But problems were soon to emerge in the high-rise and system-building drive that characterised the 1960s. Following the partial collapse of Ronan Point in east London in May 1968, eight similar Large Panel System-built blocks in Portsmouth were strengthened and their gas supplies removed. Among these were Leamington and Horatia Houses. More recently, the Grenfell disaster has added new and desperate concerns. Leamington and Horatia Houses have since had their later Grenfell-style cladding removed but a surveyor’s report has found the buildings structurally unsound. Their residents are being rehoused prior to the blocks’ demolition.
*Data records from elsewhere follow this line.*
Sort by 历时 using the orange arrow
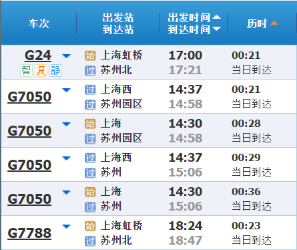297x250 pixels. (274, 23)

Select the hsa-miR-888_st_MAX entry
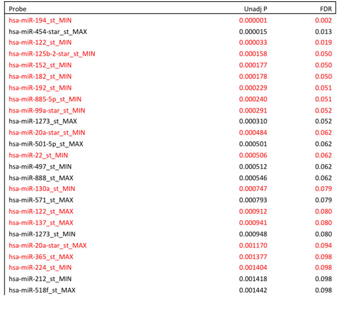pos(41,178)
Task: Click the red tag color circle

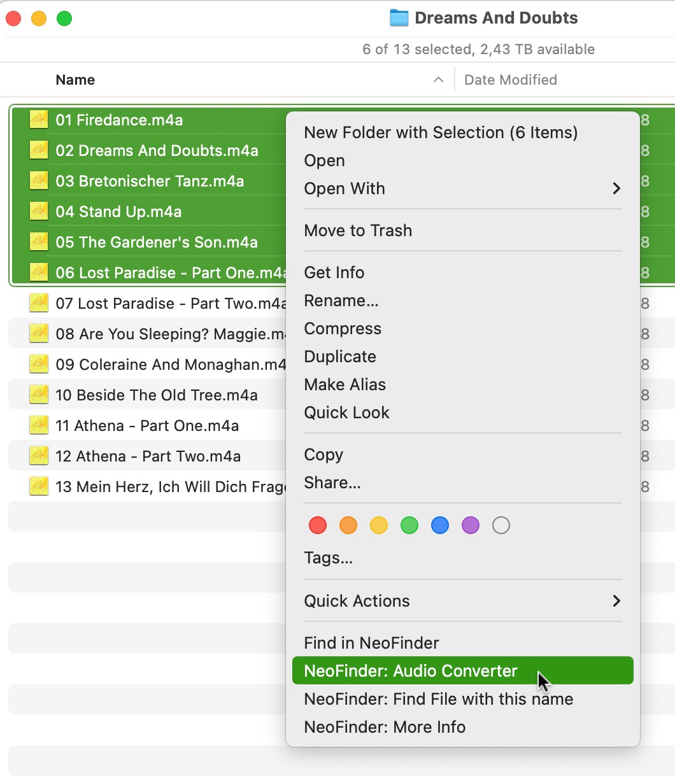Action: point(317,525)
That, in the end, was also the sad denouement of Portsmouth’s last great innovative housing venture, Portsdown Park – a ‘mixed-rise’ scheme (blocks ranged from 17 to six storeys) of 520 homes built between 1968 and 1975. Designed, after a national architectural competition, by Theakston and Duell, problems developed early on despite – or perhaps because of – its striking design.*
Serious water penetration and condensation issues affected almost half the tenants: ‘condensation ran down the walls and dripped from light sockets, carpets became like wet sponges and clothes left inside wardrobes became mouldy’, according to one account. The estate’s overall layout, walkways and underground car parks and lack of facilities were also criticised and serious problems of antisocial behaviour developed. By 1984, the Council felt there was little option but demolition. The Cosham Heights estate stands in its place. (7)
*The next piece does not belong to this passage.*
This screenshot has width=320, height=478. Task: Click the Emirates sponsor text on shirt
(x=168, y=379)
In 1981, around 22 percent of Portsmouth’s population lived in some 25,000 council homes. By 2015, those numbers had reduced to 10 percent and some 10,250 council homes – a further 5000 homes were located in Havant and 6000 rented from housing associations. Right to Buy has had the major impact – over 12,200 houses and 1800 flats were sold to tenants between 1980 and 2011; the near cessation of new build to the present has compounded the problem. The Council has been criticised for its inaction in recent years but currently claims to be building around 200 new social rent homes. In one innovative departure, Wilmcote House, a Bison Large Panel System block completed in 1968, has recently been retrofitted to Passivhaus standards. (8)
Whilst there is no doubt that promise sometimes exceeded fulfilment, Portsmouth City Council’s housebuilding programme has made a vital contribution towards providing decent and affordable homes in one of the poorest cities in South-east England (currently around 22 percent of the city’s children live in poverty, the proportion reaches 40 percent in Charles Dickens Ward). The lessons of the past – both positive and negative – remind us that decent and affordable social housing is as vital today as it was when our story began in 1912.
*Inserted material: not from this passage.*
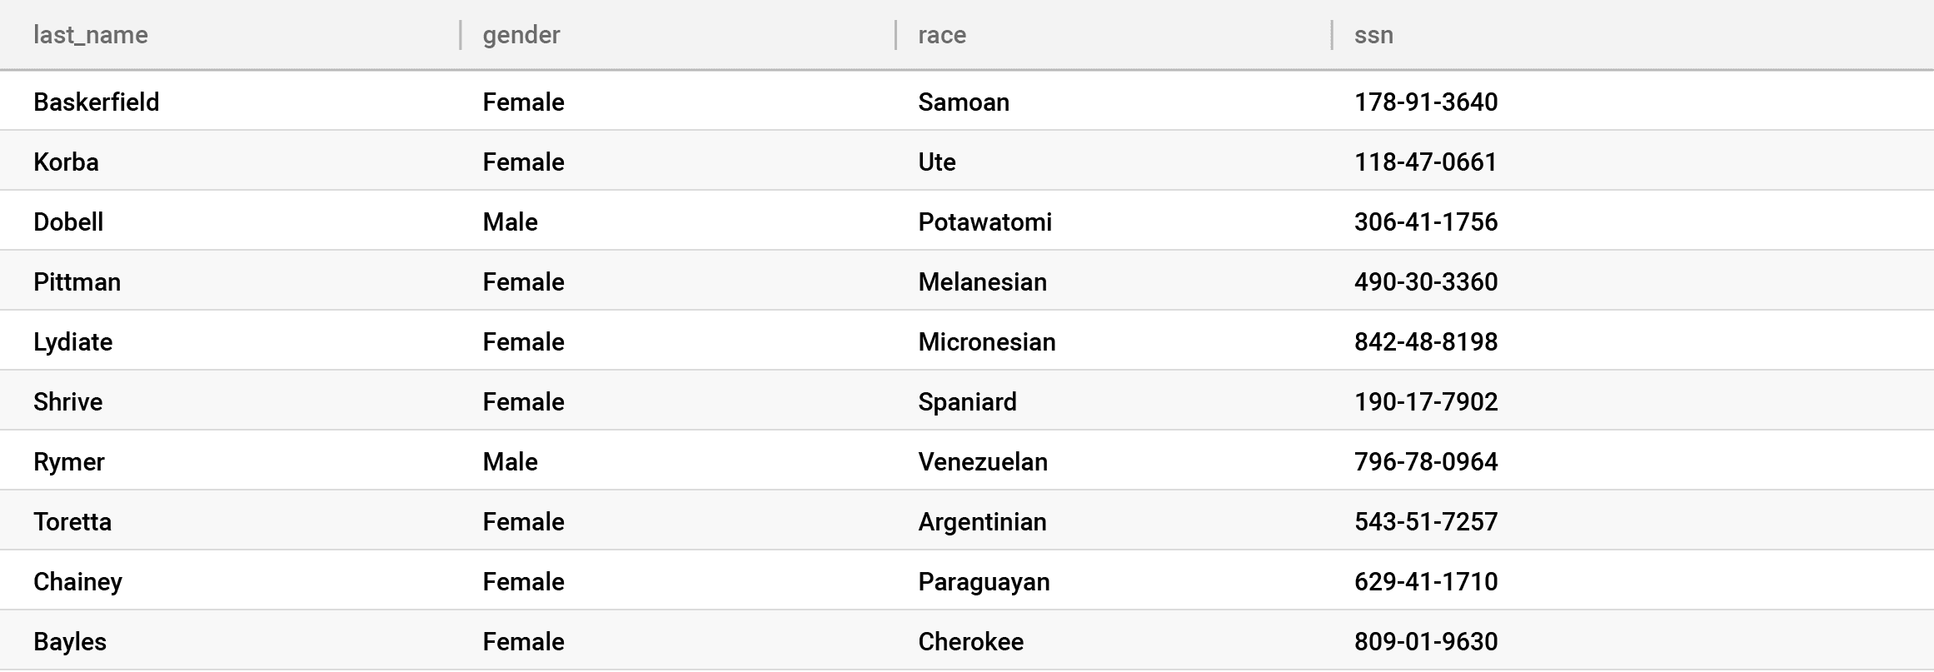
Task: Click the resize divider between gender and race
Action: tap(895, 35)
* My thanks to Mark Swenarton for pointing me to this reference in his book Cook’s Camden: the Making of Modern Housing (Lund Humphries, 2018). The design competition organised for the Portsdown development attracted 91 entries and was of national significance. A number of teams from the Architectural Association submitted low-rise proposals but found low-rise and stepped schemes ruled out by the assessors. A special protest issue of the Architectural Association Journal in March 1966 featured three proposed low-rise schemes for Portsdown and marked an important moment in the shift towards the low-rise, high-density design that became influential from this point.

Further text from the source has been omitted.